# Ubuntu sur SSD



## Arlequin (26 Septembre 2010)

Hello

il fait moche aujourd'hui, j'ai envie de faire mumuse 

j'ai installé un SSD dans mon MBPu, à la place du SD
J'aimerais y installer ubuntu

Est il réellement nécessaire de passer par rEfit ? 

Je sais, "je n'ai qu'à essayer" , mais histoire de ne pas perdre trop de temps ou risquer de bousiller mon DDi sous Macos, je préfèrerais avoir la procédure la plus simple, la plus rapide et la moins contraignante pour arriver à mes fins. 

Aucun besoin de switcher d'un Os à l'autre, la virtualisation je connais, ce n'est pas ce que je cherche  si je pouvais simplement choisir le disque bootable avec l'habituel "alt" au démarrage, ce serait pas mal.

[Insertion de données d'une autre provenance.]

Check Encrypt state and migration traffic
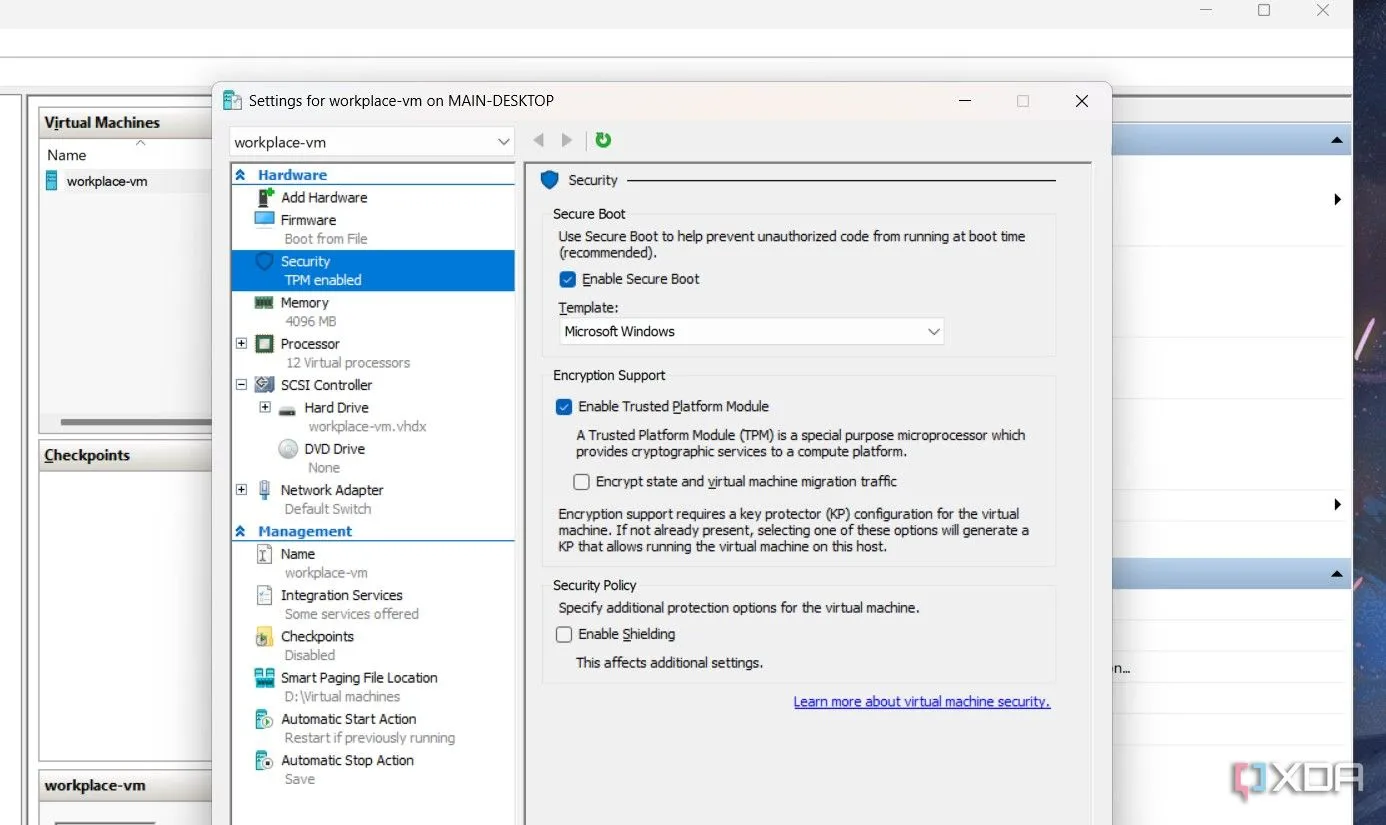This screenshot has width=1386, height=825. coord(581,481)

Je suis aussi tenter d'installé un linux 64 bits, tant qu'à faire  utile ? des avis ? L'utilisation sera très basique, surf, mail, rien de transcendant.

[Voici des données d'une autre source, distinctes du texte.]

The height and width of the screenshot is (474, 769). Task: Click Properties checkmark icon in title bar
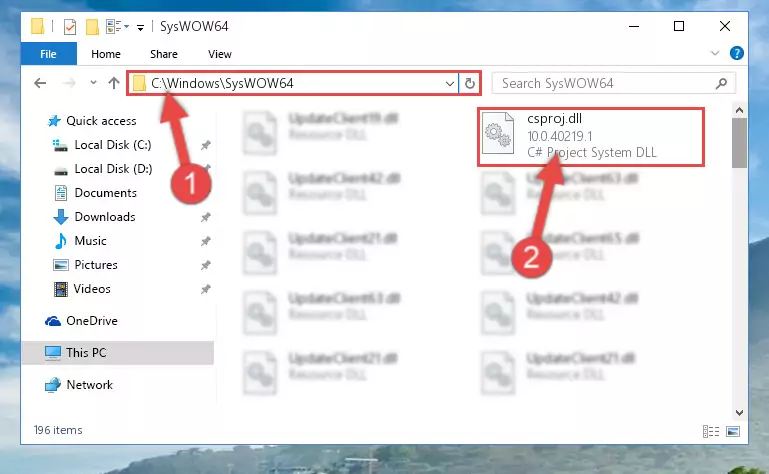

Merci et bon dimanche à tous


----------



## Arlequin (26 Septembre 2010)

bon

j'ai installé rEfit
j'ai téléchargé ubuntu, gravé le disque

jusque là fastoche

j'ai installé ubuntu, full automatique, tout roule, jusqu'à "install ok, il faut redémarrer l'ordi... blablabla"

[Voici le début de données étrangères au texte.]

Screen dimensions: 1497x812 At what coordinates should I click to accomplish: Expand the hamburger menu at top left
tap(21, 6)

et là, ben non, ça ne roule plus :mouais:

rEfit>démarrer linux depuis HD > paf ! écran noir et tiret blanc clignotant en haut à gauche ! nada, rien de plus

une idée ? 

(ps: le disque MacOs va bien, pas de soucis)


----------



## Dark Phantom (27 Septembre 2010)

Heu si tu installes Linux sur un disque dur vierge et sans partition Mac os ça devrait aller. Note que Linux utilise un format ext 4 de disque dur et une partition swap.


----------



## Arlequin (27 Septembre 2010)

hello

sous entend tu que rEfit n'est pas nécessaire ? 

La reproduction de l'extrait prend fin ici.